Tout cela n’est possible que grâce à la “victoire” en Irak, toute faussaire et fabriquée qu’elle soit. Pour poursuivre notre hypothèse, nous pensons que les bureaucraties US ont fini par croire à la réalité de la “victoire” irakienne, selon le caractère principal du virtualisme qui veut que les faussaires soient les premiers à croire à leur montage. A cela s’ajoute le changement des préoccupations aux USA, où l’Irak est passé au second plan des préoccupations nationales. Cela libère les dirigeants américanistes de l’hypothèque irakienne qui orientait tous leurs efforts en les liant à une bataille complètement accaparante. Cela leur permet de se touner vers le théâtre afghan en arguant auprès de leurs alliés de cette “victoire” faussaire pour réclamer la prépondérance stratégique.

Car là est bien entendu l’enjeu, et c’est pourquoi cette réapparition de la question afghane concerne beaucoup plus les rapports à l’intérieur de l’OTAN que la bataille en Afghanistan. Pour les USA, le premier but est de reprendre la prépondérance sur leurs alliés en Afghanistan. Le problème est que, comme l’ont montré les réactions alliées aux déclarations de Gates, ces alliés ne sont nullement prêts à reconnaître la prépondérance US dans ce cas. Au contraire, comme le remarque une source à l’OTAN, «les remous qui ont suivi les déclarations de Gates et le climat qui s’en est suivi montrent que les alliés européens des USA à l’OTAN ne sont nullement prêts à accepter les remontrances et les pressions US. Bien au contraire, les tensions et l’acrimonie subsistent et s’amplifient».

C’est que les alliés ne sont, au contraire des bureaucraties de Washington, nullement la dupe du montage virtualiste de la soi-disant “victoire” en Irak et de la perfection militaire des USA qui serait ainsi démontrée. Au contraire, ils tiennent que les difficultés en Afghanistan sont autant, sinon plus la conséquence des erreurs et des interférences US dans la bataille (notamment la brutalité des interventions aériennes) que de leur propre insuffisance. Ils sont moins que jamais prêts à accepter les remontrances US, donc les idées tactiques et la volonté de contrôle accru des USA sur le conflit.

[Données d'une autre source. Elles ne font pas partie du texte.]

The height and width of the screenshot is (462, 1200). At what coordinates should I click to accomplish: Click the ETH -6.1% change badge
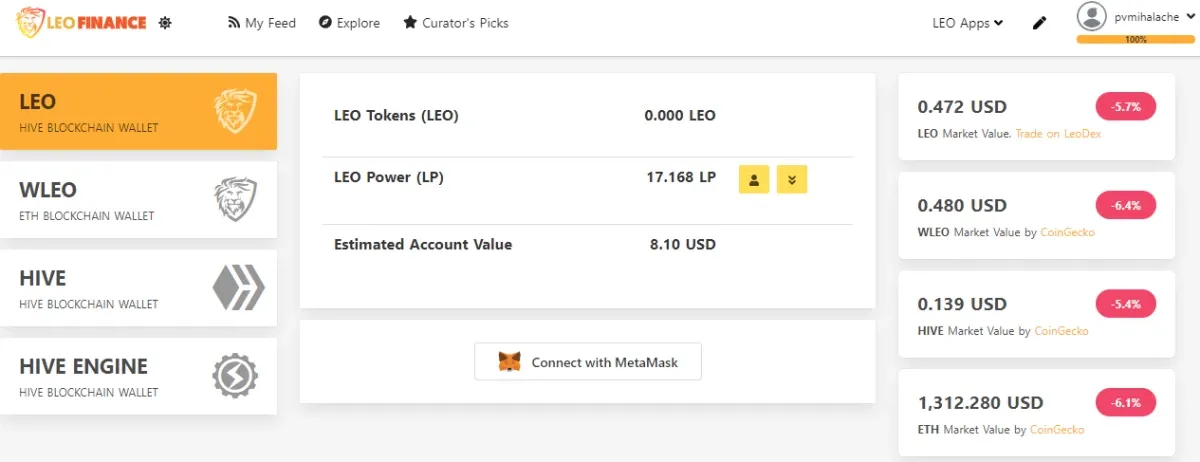(1126, 403)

L’orientation actuelle ouvre plutôt ce que les Anglo-Saxons nomment une “collision course” entre les USA et leurs alliés en Afghanistan. Au-delà, cette querelle et les interférences qu’elle susciterait dans les opération auraient l’effet de démontrer l’impossibité de fonctionnement de l’OTAN dans ces opérations dépendant de la G4G, dont on voudrait pourtant faire la mission centrale de cette même OTAN. L’enjeu est désormais que cette démonstration malheureuse dépendrait moins du fait technique de l’incapacité opérationnelle de l’Alliance (bien qu'elle soit avérée) que du fait politique de l’incapacité de la coopération opérationnelle entre les USA et les autres. Le cas est très grave parce que, pour la première fois, nous quittons la situation classique de cette sorte de querelle, – où, même s’il y avait contestation entre les deux parties, les alliés européens se trouvaient en infériorité psychologique parce qu’il faisait moins que les USA. Pour la première fois, c’est le contraire. Les alliés peuvent prétendre avoir fait plus et faire plus que les USA en Afghanistan, et donc repousser les prétentions US selon un argument incontestable. Les USA, eux, ne sont pas plus prêts qu’à aucune autre occasion à accepter une telle contestation de leur leadership. Ils le sont même moins que jamais alors que leur leadership est plus contestable qu’il n’a jamais été, justement parce qu’ils croient percevoir que leur leadership est contesté.

Même si l’action des talibans y concourre, l’OTAN n’a vraiment pas besoin d’eux pour se mettre en danger de mort.